Deputy Chief of Police

Operations Bureau, 1-Captain
- 3-Lieutenants
- 6-Uniformed Sergeants
- 1-Administrative Sergeant
- Uniformed Patrol
- Bike Patrol Unit
- K-9 Unit
- Traffic Unit
- Detention
- Animal Control
- Hostage Negotiation Team
- Drone Unit

Staff Services Bureau, 1-Captain
- 2-Sergeants
- Special Victims Investigations Unit
- General Investigations Unit
- Special Tactical Assistance Team, "STAT"
- Records Unit
- Property Unit

Community Services Bureau, 1-Captain
- 2-Sergeants
- Dispatch
- Professional Standards,
- Crime Prevention Unit,
- School Resource Officers "SROs",
- DARE Officers,
- Chaplains,
- Volunteers in Police Services "VIPS"

===Ranks===

| Title | Insignia |
|---|---|
| Chief of Police |  |
| Deputy Chief of Police |  |
| Captain |  |
| Lieutenant |  |
| Sergeant |  |
| Police Officer / Detective |  |
| Probationary Police Officer |  |
| Civilian Recruit in Training |  |

==Vehicles and patrol districts==

The BSPD utilizes a variety of vehicles, the following are used for uniform patrol division: the Ford Utility, "Explorer", and Ford F-150 trucks. Animal Control uses Ford
F-250 trucks. Command staff, non uniform supervisors and detectives drive a vast array of unmarked vehicles.
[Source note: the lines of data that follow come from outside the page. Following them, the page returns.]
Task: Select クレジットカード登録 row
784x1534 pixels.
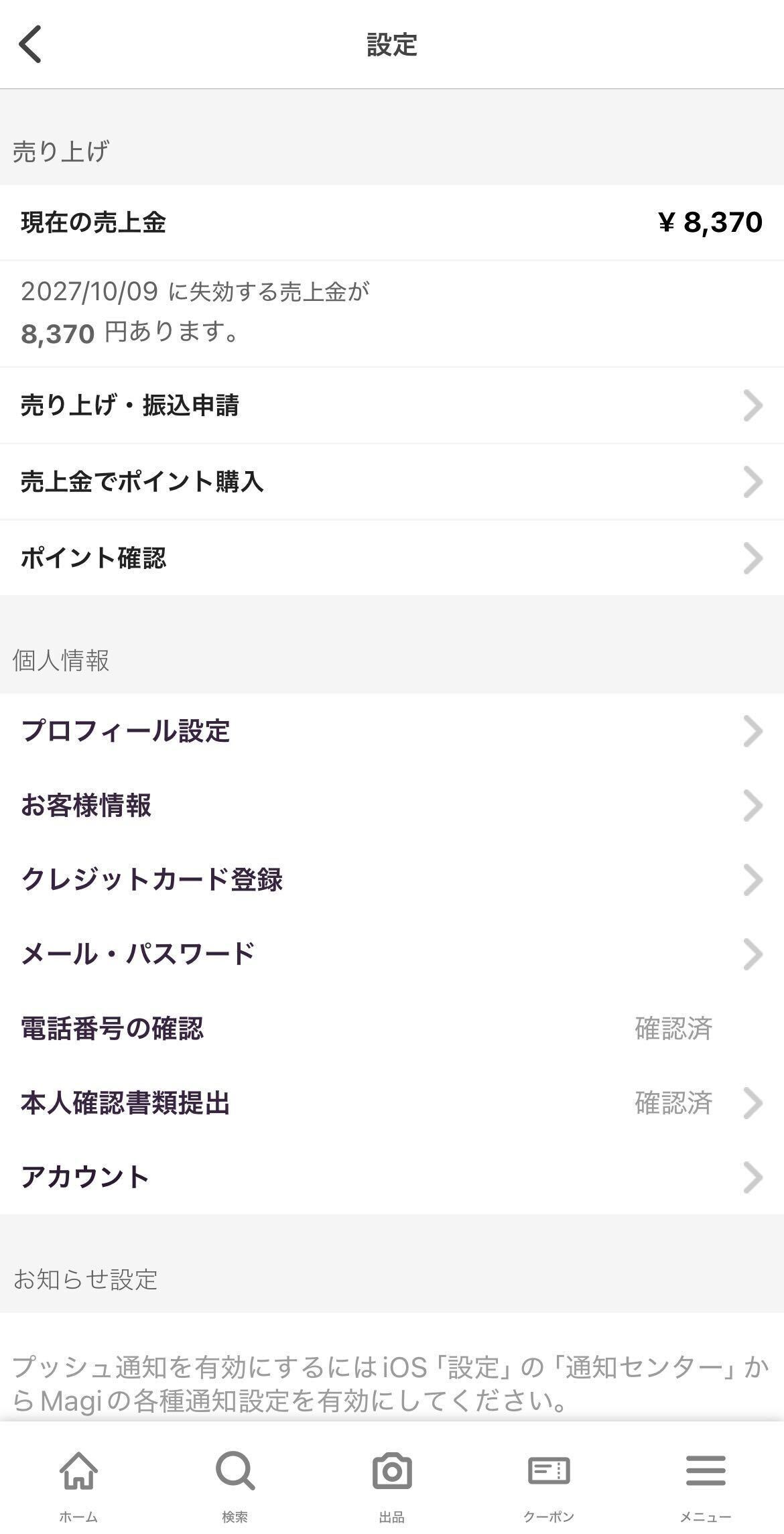Action: [x=153, y=879]
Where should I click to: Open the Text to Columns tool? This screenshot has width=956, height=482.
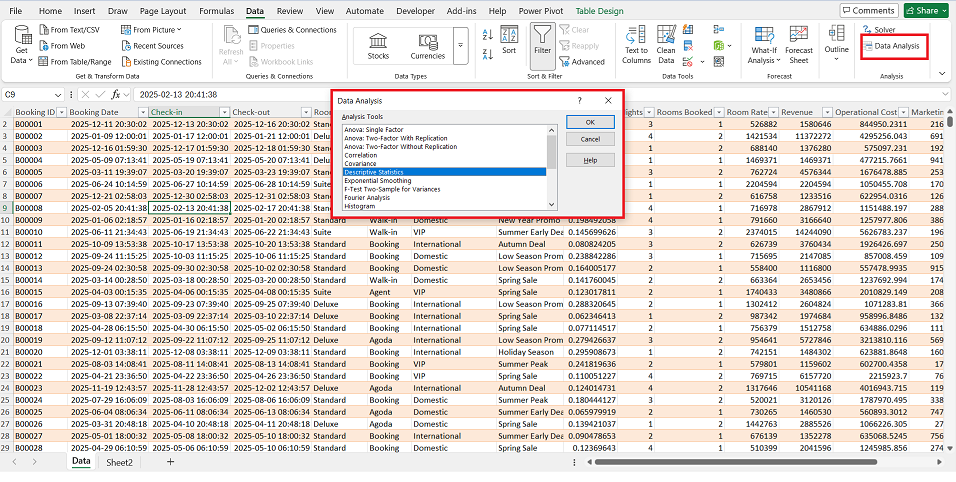click(636, 43)

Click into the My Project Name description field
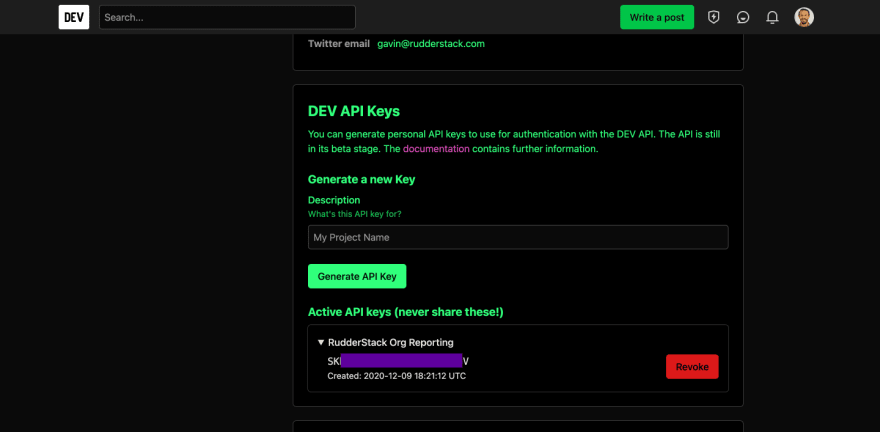tap(518, 237)
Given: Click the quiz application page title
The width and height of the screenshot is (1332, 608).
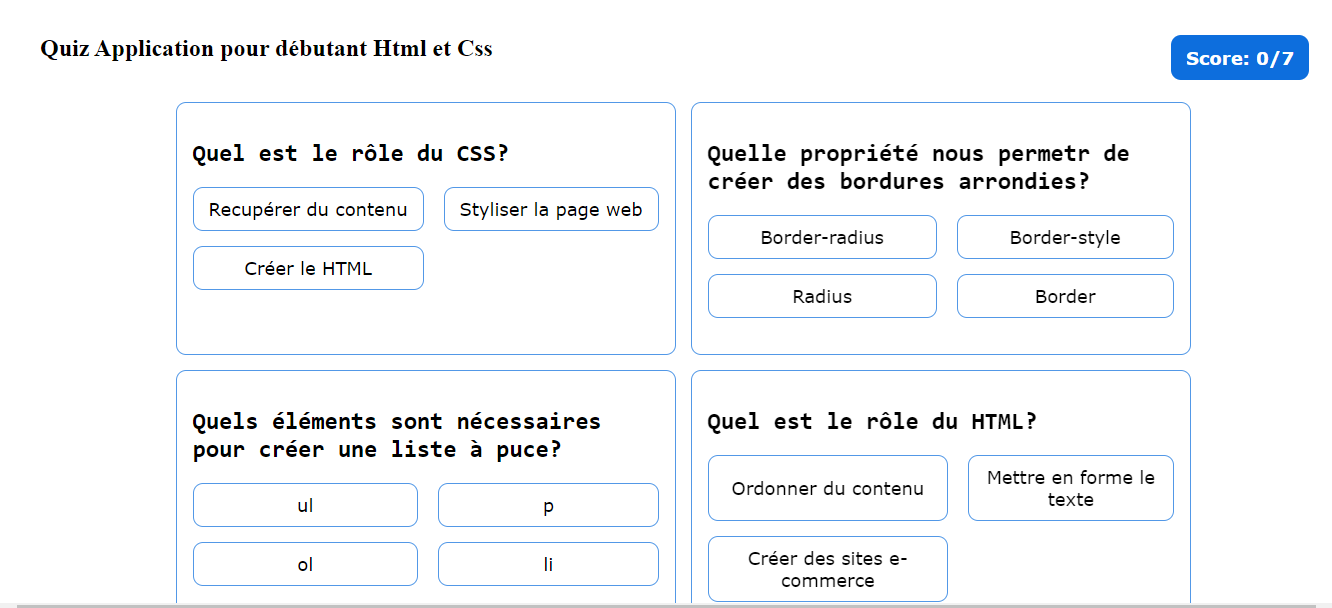Looking at the screenshot, I should point(266,48).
The Blue Springs Missouri Police Department is divided into four patrol districts. Two officers are attempted to be assigned to each district.

== Fallen officers ==

Blue Springs has lost two officers in the line of duty. A city marshal by gunfire in 1923 and a Municipal Court Bailiff who suffered a fatal heart attack in court in 1972.
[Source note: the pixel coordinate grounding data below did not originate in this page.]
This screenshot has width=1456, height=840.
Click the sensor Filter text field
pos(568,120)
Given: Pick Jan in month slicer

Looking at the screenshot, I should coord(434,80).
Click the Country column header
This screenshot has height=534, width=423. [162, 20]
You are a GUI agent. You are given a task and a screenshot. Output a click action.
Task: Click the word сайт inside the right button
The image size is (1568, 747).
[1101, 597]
On November 5, 1923, 63 year old Blue Springs City Marshal Alonzo Hertig responded to the Blue Springs Telephone Office early in the morning hours in response from a telephone operator requesting assistance after a man created a disturbance in the office and made advances toward the female operator. After Marshal Hertig's arrival a struggle ensured and Marshal Hertig sustained a gunshot wound to the stomach. Marshal Hertig, although mortally wounded was able to return fire on the twenty-six year-old suspect. Marshal Hertig and the suspect died at the scene.

Marshal Hertig was born in Pennsylvania in 1860. His father was a French immigrant. He was educated in the law and served in the profession in Chicago before moving to Blue Springs where he farmed for 23 years. Following his retirement from farming he was appointed as Blue Springs City Marshal on September 1, 1923, serving for just two months prior to his death. He was survived by a niece of the home a brother. Service were held in the Blue Springs Methodist Church.
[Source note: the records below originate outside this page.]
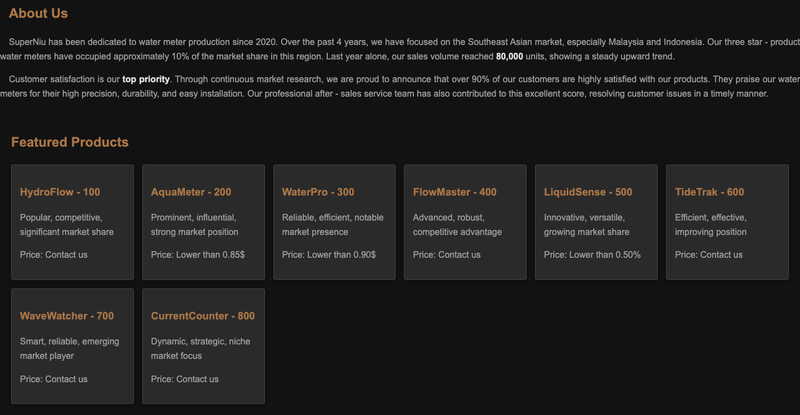Open the WaveWatcher - 700 product card
The image size is (800, 415).
[72, 346]
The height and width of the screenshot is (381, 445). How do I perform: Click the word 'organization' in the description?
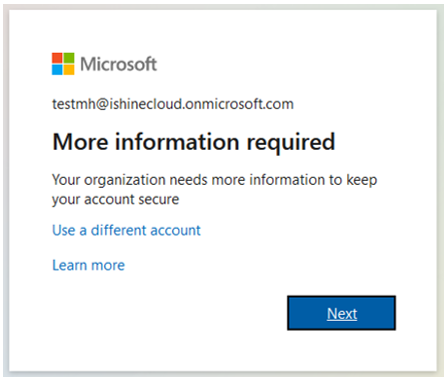tap(125, 181)
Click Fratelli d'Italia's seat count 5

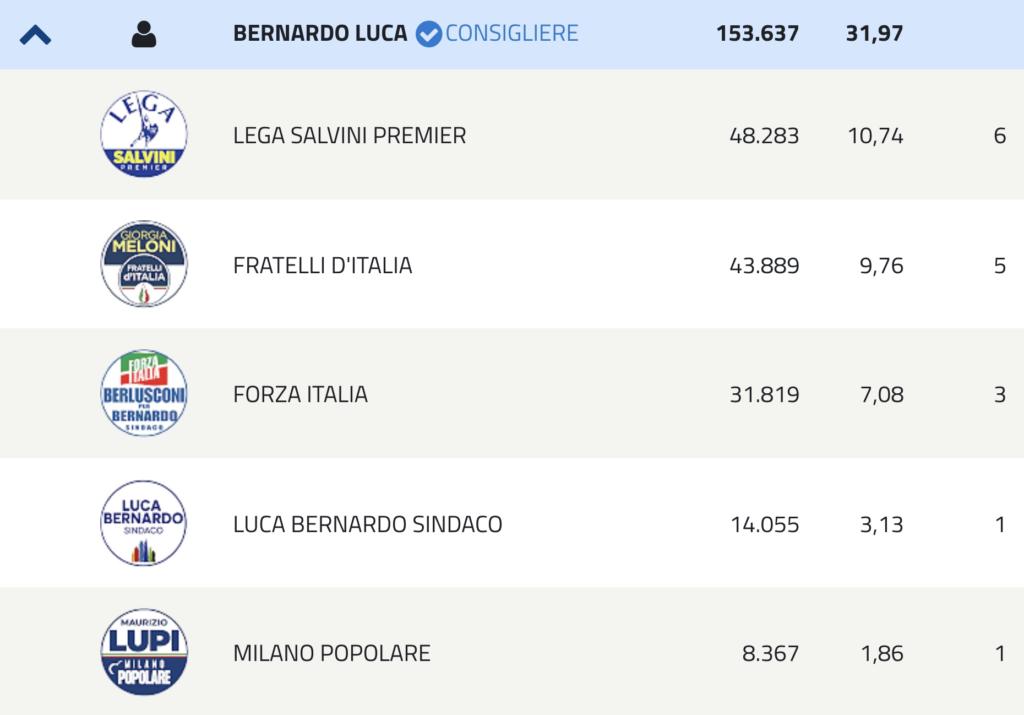999,266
On April 6, 1972 Blue Springs Municipal Court Baliff Elmer "Claude" Mowry was working a municipal court session at the Blue Springs Municipal Building located at 903 West Main Street. While performing his duties during court he suffered a fatal heart attack. He was transported to a near by hospital but was pronounced dead from a heart attack. He had recently retired from the Blue Springs Police Department as a police officer.